▸ What needs to be done
Please return the lines below verbatim, beginning at the one that has "Instruction: Click the Mežica bar chart" and stopping after the one that has "Open the book", and add no other lines.

Collection entries:
========

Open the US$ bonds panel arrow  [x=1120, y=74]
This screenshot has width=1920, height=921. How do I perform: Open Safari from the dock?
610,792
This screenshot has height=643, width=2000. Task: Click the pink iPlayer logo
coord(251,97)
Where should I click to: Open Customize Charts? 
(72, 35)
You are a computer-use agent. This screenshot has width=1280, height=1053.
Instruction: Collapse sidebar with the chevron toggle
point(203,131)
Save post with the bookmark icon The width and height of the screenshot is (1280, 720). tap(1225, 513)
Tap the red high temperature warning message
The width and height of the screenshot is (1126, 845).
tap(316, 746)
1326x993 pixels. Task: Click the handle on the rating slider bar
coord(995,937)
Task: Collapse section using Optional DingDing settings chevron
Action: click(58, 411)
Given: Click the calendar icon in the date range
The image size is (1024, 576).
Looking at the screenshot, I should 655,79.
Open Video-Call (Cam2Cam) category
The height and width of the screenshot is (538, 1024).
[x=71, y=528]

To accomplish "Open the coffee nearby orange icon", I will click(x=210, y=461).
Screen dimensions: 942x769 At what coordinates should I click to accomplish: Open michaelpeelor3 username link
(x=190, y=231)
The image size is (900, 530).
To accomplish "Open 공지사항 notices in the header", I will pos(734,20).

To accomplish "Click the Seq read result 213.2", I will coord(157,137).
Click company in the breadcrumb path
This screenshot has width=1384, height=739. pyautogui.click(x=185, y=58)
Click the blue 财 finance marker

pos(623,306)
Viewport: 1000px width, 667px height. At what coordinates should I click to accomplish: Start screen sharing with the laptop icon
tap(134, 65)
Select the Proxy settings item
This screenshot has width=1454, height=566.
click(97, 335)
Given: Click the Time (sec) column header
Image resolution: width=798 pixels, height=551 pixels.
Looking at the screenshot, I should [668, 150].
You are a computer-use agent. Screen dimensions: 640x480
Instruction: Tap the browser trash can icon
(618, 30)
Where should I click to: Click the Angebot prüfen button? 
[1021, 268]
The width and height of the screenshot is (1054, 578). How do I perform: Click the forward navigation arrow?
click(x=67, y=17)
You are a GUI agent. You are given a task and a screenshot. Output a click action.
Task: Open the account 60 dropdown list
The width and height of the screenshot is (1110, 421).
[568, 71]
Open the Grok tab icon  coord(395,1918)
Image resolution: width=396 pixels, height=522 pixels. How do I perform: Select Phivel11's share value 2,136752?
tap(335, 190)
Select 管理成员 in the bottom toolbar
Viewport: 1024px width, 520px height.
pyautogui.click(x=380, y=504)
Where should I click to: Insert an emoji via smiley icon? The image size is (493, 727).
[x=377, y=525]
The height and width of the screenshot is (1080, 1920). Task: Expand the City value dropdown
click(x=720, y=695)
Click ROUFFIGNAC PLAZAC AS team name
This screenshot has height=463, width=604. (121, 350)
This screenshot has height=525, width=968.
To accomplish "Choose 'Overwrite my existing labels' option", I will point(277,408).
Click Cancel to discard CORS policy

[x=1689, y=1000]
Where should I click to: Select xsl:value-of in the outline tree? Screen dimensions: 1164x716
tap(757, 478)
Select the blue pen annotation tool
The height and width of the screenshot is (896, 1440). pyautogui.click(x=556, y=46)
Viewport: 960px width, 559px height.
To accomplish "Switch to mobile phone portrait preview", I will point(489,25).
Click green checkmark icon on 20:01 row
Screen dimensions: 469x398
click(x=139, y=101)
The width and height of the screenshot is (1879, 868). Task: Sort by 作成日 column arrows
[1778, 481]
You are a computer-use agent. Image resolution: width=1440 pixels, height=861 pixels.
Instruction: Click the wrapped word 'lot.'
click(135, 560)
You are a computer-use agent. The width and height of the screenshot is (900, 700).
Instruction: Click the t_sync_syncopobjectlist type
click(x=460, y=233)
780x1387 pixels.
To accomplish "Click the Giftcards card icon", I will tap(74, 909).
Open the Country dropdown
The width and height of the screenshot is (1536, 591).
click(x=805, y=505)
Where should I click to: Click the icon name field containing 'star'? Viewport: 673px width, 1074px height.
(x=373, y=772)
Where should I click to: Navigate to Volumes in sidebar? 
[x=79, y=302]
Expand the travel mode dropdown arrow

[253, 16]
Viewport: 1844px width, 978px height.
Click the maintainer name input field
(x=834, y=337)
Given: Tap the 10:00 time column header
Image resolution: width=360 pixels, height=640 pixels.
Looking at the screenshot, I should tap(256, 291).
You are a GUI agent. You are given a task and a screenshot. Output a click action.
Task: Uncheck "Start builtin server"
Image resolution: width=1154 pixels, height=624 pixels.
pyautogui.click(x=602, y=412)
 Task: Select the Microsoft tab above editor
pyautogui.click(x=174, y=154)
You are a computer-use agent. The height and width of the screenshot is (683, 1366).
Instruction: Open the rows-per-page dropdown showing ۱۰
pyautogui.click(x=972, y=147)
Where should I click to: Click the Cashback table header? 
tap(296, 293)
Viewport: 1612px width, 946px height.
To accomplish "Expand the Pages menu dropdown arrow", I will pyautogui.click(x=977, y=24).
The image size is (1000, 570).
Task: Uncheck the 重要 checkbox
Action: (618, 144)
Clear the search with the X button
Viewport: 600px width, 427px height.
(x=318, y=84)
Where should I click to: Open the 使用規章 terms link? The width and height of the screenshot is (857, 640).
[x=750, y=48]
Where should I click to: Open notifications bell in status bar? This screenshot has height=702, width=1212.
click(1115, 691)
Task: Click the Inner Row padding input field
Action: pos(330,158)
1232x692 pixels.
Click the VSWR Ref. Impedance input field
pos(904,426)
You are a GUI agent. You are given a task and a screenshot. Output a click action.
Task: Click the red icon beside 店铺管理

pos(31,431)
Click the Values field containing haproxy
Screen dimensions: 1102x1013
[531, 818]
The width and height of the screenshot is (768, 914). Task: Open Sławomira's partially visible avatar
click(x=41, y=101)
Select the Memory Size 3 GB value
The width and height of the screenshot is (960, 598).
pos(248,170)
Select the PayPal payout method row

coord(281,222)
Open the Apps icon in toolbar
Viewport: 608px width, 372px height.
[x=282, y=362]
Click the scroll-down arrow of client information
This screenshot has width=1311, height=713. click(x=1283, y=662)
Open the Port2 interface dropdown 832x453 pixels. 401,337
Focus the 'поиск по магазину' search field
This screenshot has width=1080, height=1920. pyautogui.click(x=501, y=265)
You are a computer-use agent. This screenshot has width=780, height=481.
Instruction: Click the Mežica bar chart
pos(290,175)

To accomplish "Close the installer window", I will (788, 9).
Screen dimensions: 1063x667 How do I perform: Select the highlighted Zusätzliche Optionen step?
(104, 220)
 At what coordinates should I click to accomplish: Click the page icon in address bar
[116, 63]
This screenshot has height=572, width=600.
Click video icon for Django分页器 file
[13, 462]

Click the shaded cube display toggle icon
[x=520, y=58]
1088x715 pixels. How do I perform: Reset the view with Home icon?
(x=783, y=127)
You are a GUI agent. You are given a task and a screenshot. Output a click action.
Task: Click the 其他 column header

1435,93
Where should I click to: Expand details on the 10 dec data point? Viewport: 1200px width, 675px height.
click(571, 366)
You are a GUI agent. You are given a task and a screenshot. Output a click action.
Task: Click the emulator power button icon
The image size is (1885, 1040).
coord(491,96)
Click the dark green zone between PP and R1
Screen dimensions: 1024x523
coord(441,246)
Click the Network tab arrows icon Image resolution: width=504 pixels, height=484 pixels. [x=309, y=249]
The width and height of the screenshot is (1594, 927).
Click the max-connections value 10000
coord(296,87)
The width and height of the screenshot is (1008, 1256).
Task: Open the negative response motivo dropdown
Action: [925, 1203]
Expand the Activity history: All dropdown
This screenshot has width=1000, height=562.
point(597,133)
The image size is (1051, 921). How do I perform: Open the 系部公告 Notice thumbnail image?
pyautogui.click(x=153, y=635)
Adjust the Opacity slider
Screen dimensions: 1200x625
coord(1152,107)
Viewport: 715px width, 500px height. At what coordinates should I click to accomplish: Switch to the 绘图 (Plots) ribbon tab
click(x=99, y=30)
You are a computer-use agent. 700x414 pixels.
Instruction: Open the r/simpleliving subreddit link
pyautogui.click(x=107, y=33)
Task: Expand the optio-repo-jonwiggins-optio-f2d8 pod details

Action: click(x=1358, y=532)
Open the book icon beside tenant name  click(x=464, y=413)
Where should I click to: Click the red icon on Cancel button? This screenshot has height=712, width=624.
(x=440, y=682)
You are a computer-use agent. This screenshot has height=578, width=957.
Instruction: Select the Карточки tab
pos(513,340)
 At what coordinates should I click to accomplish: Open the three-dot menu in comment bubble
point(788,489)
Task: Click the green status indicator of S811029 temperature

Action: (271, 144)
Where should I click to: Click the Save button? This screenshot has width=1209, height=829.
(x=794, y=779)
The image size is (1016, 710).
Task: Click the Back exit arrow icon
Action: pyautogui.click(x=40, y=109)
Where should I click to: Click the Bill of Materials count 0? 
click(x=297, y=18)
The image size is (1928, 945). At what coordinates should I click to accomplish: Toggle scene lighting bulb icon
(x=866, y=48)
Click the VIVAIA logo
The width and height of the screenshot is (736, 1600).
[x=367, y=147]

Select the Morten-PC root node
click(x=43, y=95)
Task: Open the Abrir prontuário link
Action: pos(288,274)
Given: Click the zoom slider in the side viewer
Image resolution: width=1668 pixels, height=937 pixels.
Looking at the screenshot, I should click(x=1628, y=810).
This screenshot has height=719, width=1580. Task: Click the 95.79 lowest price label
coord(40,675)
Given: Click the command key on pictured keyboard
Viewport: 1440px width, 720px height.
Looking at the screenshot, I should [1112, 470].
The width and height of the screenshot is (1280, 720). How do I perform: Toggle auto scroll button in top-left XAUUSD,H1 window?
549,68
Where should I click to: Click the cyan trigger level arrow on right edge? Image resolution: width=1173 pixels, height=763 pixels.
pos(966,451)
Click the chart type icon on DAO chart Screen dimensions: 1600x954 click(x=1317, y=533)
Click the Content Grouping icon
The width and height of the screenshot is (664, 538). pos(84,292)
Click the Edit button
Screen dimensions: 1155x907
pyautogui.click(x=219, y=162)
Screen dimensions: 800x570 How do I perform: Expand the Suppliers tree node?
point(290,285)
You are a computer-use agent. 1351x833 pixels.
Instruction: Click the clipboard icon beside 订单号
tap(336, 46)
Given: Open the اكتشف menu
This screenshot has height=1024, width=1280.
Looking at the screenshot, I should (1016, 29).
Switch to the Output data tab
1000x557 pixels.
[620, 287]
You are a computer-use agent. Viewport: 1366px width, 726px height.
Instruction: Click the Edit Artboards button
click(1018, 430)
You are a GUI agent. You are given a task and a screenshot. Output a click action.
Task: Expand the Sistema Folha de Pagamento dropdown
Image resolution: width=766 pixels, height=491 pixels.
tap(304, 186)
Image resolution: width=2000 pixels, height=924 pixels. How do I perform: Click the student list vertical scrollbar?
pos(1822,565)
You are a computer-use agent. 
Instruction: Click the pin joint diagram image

========

▸ Task response
Instruction: Click the Mežica bar chart
pos(290,175)

To accomplish "Close the installer window", I will (788, 9).
Screen dimensions: 1063x667 How do I perform: Select the highlighted Zusätzliche Optionen step?
(104, 220)
 At what coordinates should I click to accomplish: Click the page icon in address bar
[116, 63]
This screenshot has height=572, width=600.
Click video icon for Django分页器 file
[13, 462]

Click the shaded cube display toggle icon
[x=520, y=58]
1088x715 pixels. How do I perform: Reset the view with Home icon?
(x=783, y=127)
You are a GUI agent. You are given a task and a screenshot. Output a click action.
Task: Click the 其他 column header

1435,93
Where should I click to: Expand details on the 10 dec data point? Viewport: 1200px width, 675px height.
click(571, 366)
You are a GUI agent. You are given a task and a screenshot. Output a click action.
Task: Click the emulator power button icon
The image size is (1885, 1040).
coord(491,96)
Click the dark green zone between PP and R1
Screen dimensions: 1024x523
coord(441,246)
Click the Network tab arrows icon Image resolution: width=504 pixels, height=484 pixels. [x=309, y=249]
The width and height of the screenshot is (1594, 927).
Click the max-connections value 10000
coord(296,87)
The width and height of the screenshot is (1008, 1256).
Task: Open the negative response motivo dropdown
Action: [925, 1203]
Expand the Activity history: All dropdown
This screenshot has width=1000, height=562.
point(597,133)
The image size is (1051, 921). How do I perform: Open the 系部公告 Notice thumbnail image?
pyautogui.click(x=153, y=635)
Adjust the Opacity slider
Screen dimensions: 1200x625
coord(1152,107)
Viewport: 715px width, 500px height. At what coordinates should I click to accomplish: Switch to the 绘图 (Plots) ribbon tab
click(x=99, y=30)
You are a computer-use agent. 700x414 pixels.
Instruction: Open the r/simpleliving subreddit link
pyautogui.click(x=107, y=33)
Task: Expand the optio-repo-jonwiggins-optio-f2d8 pod details

Action: click(x=1358, y=532)
Open the book icon beside tenant name  click(x=464, y=413)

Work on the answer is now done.